Sunday, November 22, 2009
60 Minutes presented an outstanding program that tells the story in human terms about how our country manages to waste so much money while not properly caring for those we love at the end of life. If you missed the program, take 14 minutes of your time to watch this outstanding piece of excellent TV journalism.
Monday, November 9, 2009
Dow Jones Newswire reports that a US Senate Commerce Committee investigation found that the six largest US health insurers spent less on medical care than what industry officials estimated. Of the total amount received in premiums by the companies in the individual insurance market, 74 cents of every dollar were spent on medical care, according to a review of publicly available of data on industry earnings. Meanwhile, America's Health Insurance Plans estimated that the industry spent an average of 87 cents of every premium dollar on medical care. Click Here for Complete Story
Forbes Magazine notes that although "most of the major managed-care companies" have announced strong 3Q results, the message "during this earnings season is that HMOs are focused on rebuilding margins, even if it makes insurance even less affordable." Goldman Sachs analyst Matthew Borsch "calls it 'the highest pricing trend in years.' The premium increases he's seeing are in the neighborhood of 13 to 15 percent for next year." Analysts say HMOs are concentrating on making up for operating profit margins, which "reached zero last year for the industry as whole." Moreover, the companies not only want recompense for the "higher costs" they incurred this year from COBRA, they must "cover rising ordinary medical costs that show no signs of slowing down." Barclays analyst Joshua Raskin predicts overall health spending in 2010 will "climb 9 percent."
Tuesday, November 3, 2009
The Whatcom Alliance for Health Care Access is a long time community health care study group that I participate in, which is dedicated to improving access and quality of care in Whatcom County, Washington. It is composed of citizens from all walks of life and segments of society. On November 2, 2009, they reviewed HR 3962 and released their findings. What follows is my edited version of their conclusions.
General Comments on the Bill
• This is a very comprehensive reform package that lays the ground work for providing changes and incentives to the delivery system that will reduce waste and improve outcomes overtime.
• Strong, thoughtful approach to Medicare payment reform that will result in implementation of recommendations over time
• Recognition and inclusion of reform initiatives.
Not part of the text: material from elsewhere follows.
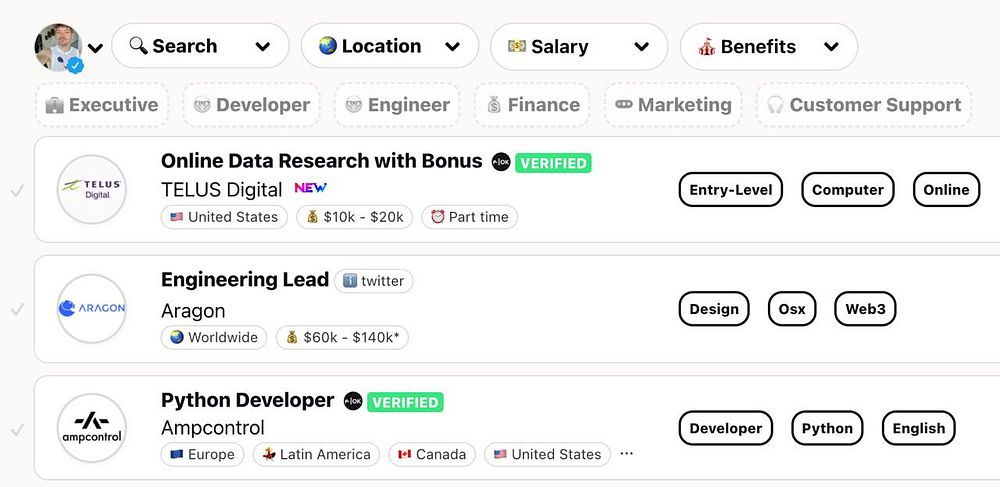Toggle the checkmark for Python Developer job
Image resolution: width=1000 pixels, height=487 pixels.
click(17, 430)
Specifics include a focus on wellness and prevention, expanding support for primary care training, creating opportunities for state and community level pilot projects and innovations and recognition of the importance of consumer engagement in reducing costs and improving outcomes.
Specific Comments Relative to Principles of Reform
1. Need to provide coverage and care for all people at all times regardless of age, employment status, economic circumstances and preexisting conditions
• Bill effectively addresses underwriting issues relative to age, health status and pre-existing conditions and creates level playing field for public and private market
• Bill provides options for all individuals (including low income) and most businesses to access affordable and in some cases subsidized health coverage through the exchange or through Medicare or Medicaid
2. Need to improve patient outcomes and reduce waste through improved care coordination, and a focus on primary care and preventive care.
• Emphasis on reduction of waste and fraud throughout bill including provisions in Medicare and Medicaid changes are seen as addressing this issue
• Reform elements throughout bill to increase primary care training including expanding residency options seen as positive
• Medical home recognition and including support of medical home pilot programs and shared decision making seen as effective
• Elimination of co-payments and deductibles for preventive services in Medicare and Medicare supports access to preventive care
• Grant program to help small employers to strengthen workplace wellness programs and support of community preventive services grants seen as important steps.
3. Need to assure consumer choice of providers and public and private plans
• Addressed through establishment of exchange and creation of a self sustaining public option.
4. Need to simplify the system (insurance administration, etc.) so that it is user friendly (understandable and transparent to consumers.)
• Creating level playing field in terms of underwriting and enactment of administrative simplification to reduce paperwork, standardize transactions and improve transparency seen as important step forward
5. Need to control costs and improve quality of care by reforming the payment system so that it rewards results and not activity and holds providers accountable for outcomes not procedures.
• Increased payments for primary care under Medicaid important step
• Addressing of Medicare payment rates based on geography and geographic variations in health spending through IOM studies with provisions for adopting recommendations is needed for cost control and quality improvement in Medicare
• Provisions for Center for Medicare and Medicaid Innovation creation and empowerment, creation of Accountable Care Organization program and Comparative Effectiveness Research Agency all needed to identify quality measures, provide the science to implement evidence based care and provide the incentives for the delivery system to implement those changes
• Changes to Medicare Advantage plans seen as supporting this principle
Some Persisting Questions and Issues
1. Affordability will be an ongoing challenge that needs to be monitored and addressed. How will that be handled?
2. What role will the public options play in health reform proposals to drive innovation?
3. Is financing adequate and sustainable?